Please copy out the data from the line containing "675x637 pixels." through the line containing "pyautogui.click(x=105, y=286)", with both of those lines included.
........
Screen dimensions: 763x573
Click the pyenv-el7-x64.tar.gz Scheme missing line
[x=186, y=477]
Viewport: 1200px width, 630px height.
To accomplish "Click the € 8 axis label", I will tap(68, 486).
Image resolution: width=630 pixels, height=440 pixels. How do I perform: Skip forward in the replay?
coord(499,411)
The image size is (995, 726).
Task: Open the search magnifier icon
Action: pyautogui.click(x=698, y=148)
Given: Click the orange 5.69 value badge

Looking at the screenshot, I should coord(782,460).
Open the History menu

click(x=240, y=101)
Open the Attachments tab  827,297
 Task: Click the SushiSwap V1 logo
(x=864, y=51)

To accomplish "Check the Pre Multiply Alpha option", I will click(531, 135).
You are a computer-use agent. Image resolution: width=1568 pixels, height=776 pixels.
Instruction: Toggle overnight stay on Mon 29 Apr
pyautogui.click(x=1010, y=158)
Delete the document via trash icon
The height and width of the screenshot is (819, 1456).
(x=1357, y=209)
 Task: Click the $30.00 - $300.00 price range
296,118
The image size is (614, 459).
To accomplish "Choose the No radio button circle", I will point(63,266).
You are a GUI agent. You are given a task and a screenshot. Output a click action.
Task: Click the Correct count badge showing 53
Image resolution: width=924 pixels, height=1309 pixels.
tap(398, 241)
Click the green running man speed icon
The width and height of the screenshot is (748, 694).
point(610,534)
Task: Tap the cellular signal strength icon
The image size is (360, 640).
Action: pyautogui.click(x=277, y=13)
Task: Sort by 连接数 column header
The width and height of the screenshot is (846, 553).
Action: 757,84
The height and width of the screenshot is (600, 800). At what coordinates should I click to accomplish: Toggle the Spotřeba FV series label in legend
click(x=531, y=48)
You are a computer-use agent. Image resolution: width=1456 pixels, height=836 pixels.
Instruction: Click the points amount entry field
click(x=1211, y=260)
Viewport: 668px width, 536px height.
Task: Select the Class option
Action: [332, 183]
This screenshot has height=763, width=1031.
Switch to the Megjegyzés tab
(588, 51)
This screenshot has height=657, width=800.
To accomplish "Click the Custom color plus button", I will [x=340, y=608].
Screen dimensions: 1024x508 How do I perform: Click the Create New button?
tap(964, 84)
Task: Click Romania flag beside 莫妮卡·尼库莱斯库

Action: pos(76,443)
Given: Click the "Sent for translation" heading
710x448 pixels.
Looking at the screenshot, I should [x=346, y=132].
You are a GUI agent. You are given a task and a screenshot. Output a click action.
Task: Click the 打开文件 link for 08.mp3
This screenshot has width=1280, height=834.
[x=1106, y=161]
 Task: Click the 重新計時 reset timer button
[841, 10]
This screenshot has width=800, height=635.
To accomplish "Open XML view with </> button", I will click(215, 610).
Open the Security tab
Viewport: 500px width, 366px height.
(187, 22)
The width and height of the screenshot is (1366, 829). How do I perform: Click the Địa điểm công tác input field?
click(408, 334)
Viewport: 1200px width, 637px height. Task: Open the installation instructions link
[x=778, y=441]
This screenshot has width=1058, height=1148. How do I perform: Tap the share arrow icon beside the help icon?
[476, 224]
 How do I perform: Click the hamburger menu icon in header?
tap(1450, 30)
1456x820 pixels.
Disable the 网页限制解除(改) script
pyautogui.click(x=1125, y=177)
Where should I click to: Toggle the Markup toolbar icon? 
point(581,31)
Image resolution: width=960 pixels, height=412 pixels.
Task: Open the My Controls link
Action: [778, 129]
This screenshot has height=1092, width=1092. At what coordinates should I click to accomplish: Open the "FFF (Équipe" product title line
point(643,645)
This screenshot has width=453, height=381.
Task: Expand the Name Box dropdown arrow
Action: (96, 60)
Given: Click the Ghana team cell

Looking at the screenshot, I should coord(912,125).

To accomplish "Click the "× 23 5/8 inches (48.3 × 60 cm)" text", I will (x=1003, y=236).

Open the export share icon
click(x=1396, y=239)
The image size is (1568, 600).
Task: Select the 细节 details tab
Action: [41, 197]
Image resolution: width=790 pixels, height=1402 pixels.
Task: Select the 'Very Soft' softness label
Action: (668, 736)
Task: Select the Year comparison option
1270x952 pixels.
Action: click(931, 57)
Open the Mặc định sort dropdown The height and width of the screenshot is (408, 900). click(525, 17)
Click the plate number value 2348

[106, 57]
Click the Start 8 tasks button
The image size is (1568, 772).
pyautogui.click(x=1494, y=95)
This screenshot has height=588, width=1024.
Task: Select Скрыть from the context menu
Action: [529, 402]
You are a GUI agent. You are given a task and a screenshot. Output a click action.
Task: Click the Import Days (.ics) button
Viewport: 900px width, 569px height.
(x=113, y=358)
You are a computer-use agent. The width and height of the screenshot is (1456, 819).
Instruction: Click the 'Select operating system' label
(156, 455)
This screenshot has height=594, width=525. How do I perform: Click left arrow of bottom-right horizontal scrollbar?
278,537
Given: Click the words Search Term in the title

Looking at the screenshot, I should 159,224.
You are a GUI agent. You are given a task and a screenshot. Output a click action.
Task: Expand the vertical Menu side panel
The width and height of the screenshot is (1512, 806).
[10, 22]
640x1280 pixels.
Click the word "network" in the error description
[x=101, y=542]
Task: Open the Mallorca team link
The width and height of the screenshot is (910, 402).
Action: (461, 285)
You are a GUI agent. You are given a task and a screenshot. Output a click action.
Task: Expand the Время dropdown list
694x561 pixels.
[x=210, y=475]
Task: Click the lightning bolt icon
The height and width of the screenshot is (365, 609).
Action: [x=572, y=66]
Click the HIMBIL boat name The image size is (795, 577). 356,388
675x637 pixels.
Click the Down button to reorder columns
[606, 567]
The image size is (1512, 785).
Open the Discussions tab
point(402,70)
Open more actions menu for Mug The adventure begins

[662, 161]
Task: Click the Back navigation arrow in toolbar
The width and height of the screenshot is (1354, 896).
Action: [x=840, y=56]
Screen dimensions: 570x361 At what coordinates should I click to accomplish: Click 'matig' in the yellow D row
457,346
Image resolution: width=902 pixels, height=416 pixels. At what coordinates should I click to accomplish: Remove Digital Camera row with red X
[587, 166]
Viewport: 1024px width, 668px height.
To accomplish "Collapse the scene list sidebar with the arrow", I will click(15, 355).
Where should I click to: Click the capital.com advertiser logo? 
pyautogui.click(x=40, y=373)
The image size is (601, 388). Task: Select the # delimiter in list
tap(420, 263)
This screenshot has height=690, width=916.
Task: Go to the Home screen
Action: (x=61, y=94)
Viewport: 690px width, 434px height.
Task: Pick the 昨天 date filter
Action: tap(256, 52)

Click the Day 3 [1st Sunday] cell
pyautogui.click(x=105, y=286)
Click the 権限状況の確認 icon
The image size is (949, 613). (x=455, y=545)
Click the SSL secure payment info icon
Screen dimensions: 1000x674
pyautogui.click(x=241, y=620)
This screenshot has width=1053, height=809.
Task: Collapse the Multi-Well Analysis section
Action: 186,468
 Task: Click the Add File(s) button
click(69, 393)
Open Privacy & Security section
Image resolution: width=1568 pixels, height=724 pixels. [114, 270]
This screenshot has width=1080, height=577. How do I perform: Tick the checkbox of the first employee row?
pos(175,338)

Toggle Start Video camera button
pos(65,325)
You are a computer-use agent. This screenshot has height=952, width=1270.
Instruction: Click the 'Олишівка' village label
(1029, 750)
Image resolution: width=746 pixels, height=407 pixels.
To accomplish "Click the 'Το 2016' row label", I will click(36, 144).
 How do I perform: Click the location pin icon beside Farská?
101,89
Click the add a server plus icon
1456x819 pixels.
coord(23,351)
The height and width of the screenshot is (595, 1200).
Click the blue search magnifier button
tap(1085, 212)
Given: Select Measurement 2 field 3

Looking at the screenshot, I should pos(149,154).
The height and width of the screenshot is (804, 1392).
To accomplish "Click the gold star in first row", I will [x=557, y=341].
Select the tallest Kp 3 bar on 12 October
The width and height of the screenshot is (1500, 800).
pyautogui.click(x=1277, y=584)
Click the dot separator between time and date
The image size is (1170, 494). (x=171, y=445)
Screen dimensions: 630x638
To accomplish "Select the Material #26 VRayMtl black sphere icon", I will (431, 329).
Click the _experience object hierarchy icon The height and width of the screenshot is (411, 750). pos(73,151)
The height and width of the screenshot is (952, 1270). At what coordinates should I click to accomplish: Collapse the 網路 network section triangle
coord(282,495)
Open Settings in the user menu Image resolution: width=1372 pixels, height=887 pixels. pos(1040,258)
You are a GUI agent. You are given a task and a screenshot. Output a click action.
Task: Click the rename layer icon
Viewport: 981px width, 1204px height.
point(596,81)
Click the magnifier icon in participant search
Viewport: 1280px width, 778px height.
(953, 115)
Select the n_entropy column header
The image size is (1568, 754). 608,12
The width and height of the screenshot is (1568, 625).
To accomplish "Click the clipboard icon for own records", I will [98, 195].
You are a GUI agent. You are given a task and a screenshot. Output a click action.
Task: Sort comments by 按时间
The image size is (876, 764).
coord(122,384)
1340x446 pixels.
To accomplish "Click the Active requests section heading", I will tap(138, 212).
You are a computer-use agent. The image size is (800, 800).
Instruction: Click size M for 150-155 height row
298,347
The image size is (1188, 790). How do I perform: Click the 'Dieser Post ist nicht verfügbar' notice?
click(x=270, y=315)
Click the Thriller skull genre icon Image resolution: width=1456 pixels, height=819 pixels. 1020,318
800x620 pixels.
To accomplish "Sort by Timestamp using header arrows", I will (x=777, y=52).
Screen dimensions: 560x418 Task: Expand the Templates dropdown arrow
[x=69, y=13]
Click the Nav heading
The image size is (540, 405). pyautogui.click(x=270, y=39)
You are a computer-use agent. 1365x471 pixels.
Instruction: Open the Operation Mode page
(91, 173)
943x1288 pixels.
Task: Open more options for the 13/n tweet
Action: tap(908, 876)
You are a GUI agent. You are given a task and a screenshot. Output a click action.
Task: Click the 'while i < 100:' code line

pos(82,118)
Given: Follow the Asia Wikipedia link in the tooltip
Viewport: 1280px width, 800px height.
........
▸ EXERCISE SOLUTION
675x637 pixels.
Click the Down button to reorder columns
[606, 567]
The image size is (1512, 785).
Open the Discussions tab
point(402,70)
Open more actions menu for Mug The adventure begins

[662, 161]
Task: Click the Back navigation arrow in toolbar
The width and height of the screenshot is (1354, 896).
Action: [x=840, y=56]
Screen dimensions: 570x361 At what coordinates should I click to accomplish: Click 'matig' in the yellow D row
457,346
Image resolution: width=902 pixels, height=416 pixels. At what coordinates should I click to accomplish: Remove Digital Camera row with red X
[587, 166]
Viewport: 1024px width, 668px height.
To accomplish "Collapse the scene list sidebar with the arrow", I will click(15, 355).
Where should I click to: Click the capital.com advertiser logo? 
pyautogui.click(x=40, y=373)
The image size is (601, 388). Task: Select the # delimiter in list
tap(420, 263)
This screenshot has height=690, width=916.
Task: Go to the Home screen
Action: (x=61, y=94)
Viewport: 690px width, 434px height.
Task: Pick the 昨天 date filter
Action: tap(256, 52)

Click the Day 3 [1st Sunday] cell
pyautogui.click(x=105, y=286)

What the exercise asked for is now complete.